Text provided ▸
* BEGIN *
90+% sure I have a machine-shop quality tap if you need one. 90+% sure that nobody can be 100% sure of anything (at least not without walking down to the garage and digging to find out). :D |
Ha!
Thanks but I already have the tap that's the correct size for the probe, but the hole is stripped completely. All I need is a tap for an appropriately larger size hole and a very short bolt that matches the tap, a washer maybe (?), and the right drill bit, which I may have. I'm going to take the original tap to R&E tomorrow at lunch tomorrow. The guy I spoke to said he could use it to determine the best diameter of bolt and sell it and the tap to me. Hopefully I'll have the tap from my co-worker by then as well as the right drill bit at home already. |
Alright, I think R&E set me up right with a short grade 8 bolt (1" long I think), a grade 8 washer (to hopefully help seal the bolt head to the header, and a nut to re-true the theads after I shorten the bolt to about 1/2". I would have preferred to stick with pipe thread, but he didn't have pipe thread plugs in an apropriately larger size in grade 8.
I have the correct size tap thanks to my coworker (and it's Craftsman so I don't have to worry if I damage it). The drill bit I have is a 1/64th of an inch too narrow, but I think that's fine. Anyone see any issue with any of this before I go at it? Thanks to the 3 of you that offered me taps. :) |
Sounds like a good plan. I would measure the depth of the hole before cutting down the bolt though- no sense leaving it longer or shorter than the material you're filling.
|
Good point. I'll error on the side of too long but try to get it flush. I honestly doubt that half an inch of bolt sticking out would cause more resistance than the probe that's currently sticking more than halfway through the pipe (though much thinner than the bolt) but I definitely want to cut the bolt shorter just to keep efficiency as high as possible.
|
I would have just gotten it welded. I've had both a hole welded shut and a bung welded on the stock cast headers, and never had an issue, nor did the welder complain about doing the job. Had it done years ago at the muffler shop next door to Indy Auto (I think that's McVay's?).
* END *
Collected data ▸
* BEGIN *
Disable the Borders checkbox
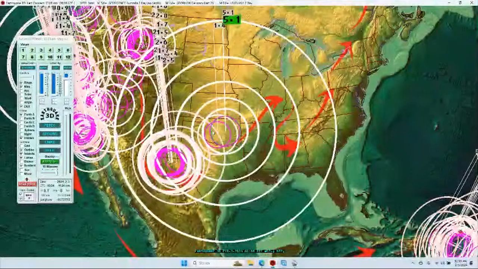 pos(21,166)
* END *
Task details ▸ From the forum thread about plugging a stripped probe hole, extract everything from "I have the correct" down to "high as possible.", word for word.

Task solution ▸
I have the correct size tap thanks to my coworker (and it's Craftsman so I don't have to worry if I damage it). The drill bit I have is a 1/64th of an inch too narrow, but I think that's fine. Anyone see any issue with any of this before I go at it? Thanks to the 3 of you that offered me taps. :) |
Sounds like a good plan. I would measure the depth of the hole before cutting down the bolt though- no sense leaving it longer or shorter than the material you're filling.
|
Good point. I'll error on the side of too long but try to get it flush. I honestly doubt that half an inch of bolt sticking out would cause more resistance than the probe that's currently sticking more than halfway through the pipe (though much thinner than the bolt) but I definitely want to cut the bolt shorter just to keep efficiency as high as possible.